__Passage__.
_ _ _

A New Intervention for Domestic Violence?

Domestic violence relationships benefit from communication training

(RxWiki News) Could intimate partner violence be helped through better communication skills? The research team at the Center for Couples Therapy in Houston thinks so.

When men who are typically violent in their relationships learn and use communication skills, the couple’s arguments have better results.

"Contact a local women's shelter for help."

Julia Babcock, PhD, an Associate Professor at the University of Houston and the Co-Director of the Center for Couples Therapy in Houston studied the effects of using new communication skills for couples experiencing intimate partner violence.

Dr. Babcock and the researchers recruited 120 couples for the study. For a couple to be accepted they had to have had at least two acts of domestic violence in the past year.

The couples were asked to have a 15-minute argument in Dr. Babcock’s lab while being observed by the researchers. During the observation, the couple’s heart rate, breathing and pulse were also monitored.

Halfway through the 15-minute argument, the couple was interrupted and the man was randomly assigned one of three situations: a time-out, a change from using negative words to neutral words, or a change to listening to and accepting his wife’s ideas.

_ _ _

__What to work on__. Reproduce the full news article on communication training for couples with domestic violence, word for word.

_ _ _

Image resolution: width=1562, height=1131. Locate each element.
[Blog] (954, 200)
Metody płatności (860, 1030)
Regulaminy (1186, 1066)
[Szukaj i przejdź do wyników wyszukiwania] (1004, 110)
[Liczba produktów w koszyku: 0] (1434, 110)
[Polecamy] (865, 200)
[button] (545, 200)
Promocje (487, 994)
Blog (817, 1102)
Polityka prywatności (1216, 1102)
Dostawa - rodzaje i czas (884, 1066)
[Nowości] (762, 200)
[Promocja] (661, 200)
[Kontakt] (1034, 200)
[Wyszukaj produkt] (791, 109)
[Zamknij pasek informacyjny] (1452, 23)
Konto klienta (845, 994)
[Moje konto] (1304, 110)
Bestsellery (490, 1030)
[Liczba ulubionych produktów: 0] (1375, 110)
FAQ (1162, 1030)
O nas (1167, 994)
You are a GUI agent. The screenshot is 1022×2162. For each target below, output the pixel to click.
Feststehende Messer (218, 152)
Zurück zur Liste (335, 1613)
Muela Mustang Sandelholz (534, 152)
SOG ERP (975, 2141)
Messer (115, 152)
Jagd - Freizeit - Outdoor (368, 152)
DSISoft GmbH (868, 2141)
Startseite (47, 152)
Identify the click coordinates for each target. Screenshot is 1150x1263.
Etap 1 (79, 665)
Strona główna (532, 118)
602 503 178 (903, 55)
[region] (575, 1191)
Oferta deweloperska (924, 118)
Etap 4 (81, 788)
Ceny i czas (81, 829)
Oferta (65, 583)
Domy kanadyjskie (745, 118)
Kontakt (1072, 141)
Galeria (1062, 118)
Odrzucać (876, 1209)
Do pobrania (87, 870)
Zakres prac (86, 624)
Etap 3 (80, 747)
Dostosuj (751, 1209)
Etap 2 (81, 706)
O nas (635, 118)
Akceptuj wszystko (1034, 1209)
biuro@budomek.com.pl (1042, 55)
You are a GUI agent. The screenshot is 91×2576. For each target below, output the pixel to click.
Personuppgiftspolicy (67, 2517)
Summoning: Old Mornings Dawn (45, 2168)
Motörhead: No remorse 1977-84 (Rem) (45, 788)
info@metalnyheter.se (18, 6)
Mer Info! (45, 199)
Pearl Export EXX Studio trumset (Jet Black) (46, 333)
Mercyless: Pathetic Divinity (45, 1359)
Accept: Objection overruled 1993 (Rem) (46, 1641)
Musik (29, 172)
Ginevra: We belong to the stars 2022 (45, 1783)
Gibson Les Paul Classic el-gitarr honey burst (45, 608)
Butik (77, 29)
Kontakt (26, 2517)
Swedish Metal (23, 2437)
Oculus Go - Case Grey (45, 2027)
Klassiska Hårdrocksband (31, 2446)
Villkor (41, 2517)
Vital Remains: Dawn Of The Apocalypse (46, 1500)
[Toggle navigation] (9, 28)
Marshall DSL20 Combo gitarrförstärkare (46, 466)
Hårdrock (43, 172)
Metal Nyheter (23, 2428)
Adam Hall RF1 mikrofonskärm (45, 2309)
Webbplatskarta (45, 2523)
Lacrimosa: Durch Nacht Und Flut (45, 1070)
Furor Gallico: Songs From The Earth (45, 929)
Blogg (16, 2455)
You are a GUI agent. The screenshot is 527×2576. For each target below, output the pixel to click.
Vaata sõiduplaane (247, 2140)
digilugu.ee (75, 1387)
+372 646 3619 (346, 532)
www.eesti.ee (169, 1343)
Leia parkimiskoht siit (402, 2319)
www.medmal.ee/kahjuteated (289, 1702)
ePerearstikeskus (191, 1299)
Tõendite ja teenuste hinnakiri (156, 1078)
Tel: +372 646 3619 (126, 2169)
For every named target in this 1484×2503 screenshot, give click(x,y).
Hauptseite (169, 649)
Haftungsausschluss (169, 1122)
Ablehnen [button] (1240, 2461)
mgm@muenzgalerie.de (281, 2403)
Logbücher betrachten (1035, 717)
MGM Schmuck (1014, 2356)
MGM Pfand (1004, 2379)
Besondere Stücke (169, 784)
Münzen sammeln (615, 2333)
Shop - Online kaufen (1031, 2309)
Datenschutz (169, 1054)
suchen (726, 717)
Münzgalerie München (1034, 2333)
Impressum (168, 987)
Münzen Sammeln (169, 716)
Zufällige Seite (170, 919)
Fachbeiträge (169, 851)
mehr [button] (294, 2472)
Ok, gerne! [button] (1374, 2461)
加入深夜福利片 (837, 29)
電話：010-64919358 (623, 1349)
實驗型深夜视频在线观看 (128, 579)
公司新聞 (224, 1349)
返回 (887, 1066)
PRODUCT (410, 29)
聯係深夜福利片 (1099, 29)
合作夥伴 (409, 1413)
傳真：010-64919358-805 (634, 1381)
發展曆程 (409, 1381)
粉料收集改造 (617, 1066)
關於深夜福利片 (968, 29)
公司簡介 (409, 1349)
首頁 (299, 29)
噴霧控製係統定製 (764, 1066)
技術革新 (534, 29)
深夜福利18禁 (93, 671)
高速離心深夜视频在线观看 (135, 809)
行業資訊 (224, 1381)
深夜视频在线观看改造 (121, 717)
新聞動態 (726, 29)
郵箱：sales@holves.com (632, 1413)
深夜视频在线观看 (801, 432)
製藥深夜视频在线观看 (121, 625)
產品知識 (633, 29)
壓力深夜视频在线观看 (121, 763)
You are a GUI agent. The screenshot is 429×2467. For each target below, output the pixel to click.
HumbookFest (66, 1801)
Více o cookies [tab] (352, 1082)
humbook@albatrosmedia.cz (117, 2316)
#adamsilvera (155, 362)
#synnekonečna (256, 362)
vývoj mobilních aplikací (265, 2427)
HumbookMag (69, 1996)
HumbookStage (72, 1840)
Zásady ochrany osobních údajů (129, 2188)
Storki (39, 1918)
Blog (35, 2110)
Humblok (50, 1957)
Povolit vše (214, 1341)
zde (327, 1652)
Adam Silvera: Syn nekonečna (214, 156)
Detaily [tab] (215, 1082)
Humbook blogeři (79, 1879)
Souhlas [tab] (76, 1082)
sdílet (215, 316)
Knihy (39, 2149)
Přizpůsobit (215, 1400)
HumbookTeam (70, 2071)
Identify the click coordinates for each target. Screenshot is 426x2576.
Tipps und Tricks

_ _ _

__Output for this exercise__.
A New Intervention for Domestic Violence?

Domestic violence relationships benefit from communication training

(RxWiki News) Could intimate partner violence be helped through better communication skills? The research team at the Center for Couples Therapy in Houston thinks so.

When men who are typically violent in their relationships learn and use communication skills, the couple’s arguments have better results.

"Contact a local women's shelter for help."

Julia Babcock, PhD, an Associate Professor at the University of Houston and the Co-Director of the Center for Couples Therapy in Houston studied the effects of using new communication skills for couples experiencing intimate partner violence.

Dr. Babcock and the researchers recruited 120 couples for the study. For a couple to be accepted they had to have had at least two acts of domestic violence in the past year.

The couples were asked to have a 15-minute argument in Dr. Babcock’s lab while being observed by the researchers. During the observation, the couple’s heart rate, breathing and pulse were also monitored.

Halfway through the 15-minute argument, the couple was interrupted and the man was randomly assigned one of three situations: a time-out, a change from using negative words to neutral words, or a change to listening to and accepting his wife’s ideas.